[Opening Records supplied section]
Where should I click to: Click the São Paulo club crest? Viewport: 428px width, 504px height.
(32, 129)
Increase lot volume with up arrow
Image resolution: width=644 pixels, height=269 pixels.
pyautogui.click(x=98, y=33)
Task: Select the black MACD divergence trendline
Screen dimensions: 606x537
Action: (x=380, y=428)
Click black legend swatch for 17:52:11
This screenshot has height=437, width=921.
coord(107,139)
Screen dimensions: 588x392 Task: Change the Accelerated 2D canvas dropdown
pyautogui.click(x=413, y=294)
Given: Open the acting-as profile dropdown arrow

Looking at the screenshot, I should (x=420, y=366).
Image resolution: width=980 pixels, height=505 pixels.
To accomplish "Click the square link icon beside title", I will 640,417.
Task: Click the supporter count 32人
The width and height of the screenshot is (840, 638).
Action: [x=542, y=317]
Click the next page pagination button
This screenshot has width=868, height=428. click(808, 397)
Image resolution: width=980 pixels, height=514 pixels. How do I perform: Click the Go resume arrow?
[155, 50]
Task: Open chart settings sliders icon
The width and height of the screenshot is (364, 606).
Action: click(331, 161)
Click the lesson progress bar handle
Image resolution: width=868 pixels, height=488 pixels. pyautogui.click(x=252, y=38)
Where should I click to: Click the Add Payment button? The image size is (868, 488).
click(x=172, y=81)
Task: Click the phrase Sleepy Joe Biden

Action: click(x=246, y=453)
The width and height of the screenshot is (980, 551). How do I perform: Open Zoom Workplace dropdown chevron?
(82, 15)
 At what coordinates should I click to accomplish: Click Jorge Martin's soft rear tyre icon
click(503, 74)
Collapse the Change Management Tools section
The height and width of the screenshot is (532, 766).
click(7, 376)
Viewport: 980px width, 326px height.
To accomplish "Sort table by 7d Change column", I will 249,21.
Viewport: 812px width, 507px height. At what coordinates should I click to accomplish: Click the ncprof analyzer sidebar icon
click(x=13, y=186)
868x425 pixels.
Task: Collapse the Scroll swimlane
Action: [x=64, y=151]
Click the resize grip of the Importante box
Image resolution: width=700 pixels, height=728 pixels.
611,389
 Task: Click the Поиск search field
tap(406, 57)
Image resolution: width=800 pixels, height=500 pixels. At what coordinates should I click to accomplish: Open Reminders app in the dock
[Closing Records supplied section]
*Work required*:
Copy each record from above without leaving any out.

*Task result*:
Where should I click to: Click the São Paulo club crest? Viewport: 428px width, 504px height.
(32, 129)
Increase lot volume with up arrow
Image resolution: width=644 pixels, height=269 pixels.
pyautogui.click(x=98, y=33)
Task: Select the black MACD divergence trendline
Screen dimensions: 606x537
Action: (x=380, y=428)
Click black legend swatch for 17:52:11
This screenshot has height=437, width=921.
coord(107,139)
Screen dimensions: 588x392 Task: Change the Accelerated 2D canvas dropdown
pyautogui.click(x=413, y=294)
Given: Open the acting-as profile dropdown arrow

Looking at the screenshot, I should (x=420, y=366).
Image resolution: width=980 pixels, height=505 pixels.
To accomplish "Click the square link icon beside title", I will 640,417.
Task: Click the supporter count 32人
The width and height of the screenshot is (840, 638).
Action: [x=542, y=317]
Click the next page pagination button
This screenshot has width=868, height=428. click(808, 397)
Image resolution: width=980 pixels, height=514 pixels. How do I perform: Click the Go resume arrow?
[155, 50]
Task: Open chart settings sliders icon
The width and height of the screenshot is (364, 606).
Action: click(331, 161)
Click the lesson progress bar handle
Image resolution: width=868 pixels, height=488 pixels. pyautogui.click(x=252, y=38)
Where should I click to: Click the Add Payment button? The image size is (868, 488).
click(x=172, y=81)
Task: Click the phrase Sleepy Joe Biden

Action: click(x=246, y=453)
The width and height of the screenshot is (980, 551). How do I perform: Open Zoom Workplace dropdown chevron?
(82, 15)
 At what coordinates should I click to accomplish: Click Jorge Martin's soft rear tyre icon
click(503, 74)
Collapse the Change Management Tools section
The height and width of the screenshot is (532, 766).
click(7, 376)
Viewport: 980px width, 326px height.
To accomplish "Sort table by 7d Change column", I will 249,21.
Viewport: 812px width, 507px height. At what coordinates should I click to accomplish: Click the ncprof analyzer sidebar icon
click(x=13, y=186)
868x425 pixels.
Task: Collapse the Scroll swimlane
Action: [x=64, y=151]
Click the resize grip of the Importante box
Image resolution: width=700 pixels, height=728 pixels.
611,389
 Task: Click the Поиск search field
tap(406, 57)
Image resolution: width=800 pixels, height=500 pixels. At what coordinates should I click to accomplish: Open Reminders app in the dock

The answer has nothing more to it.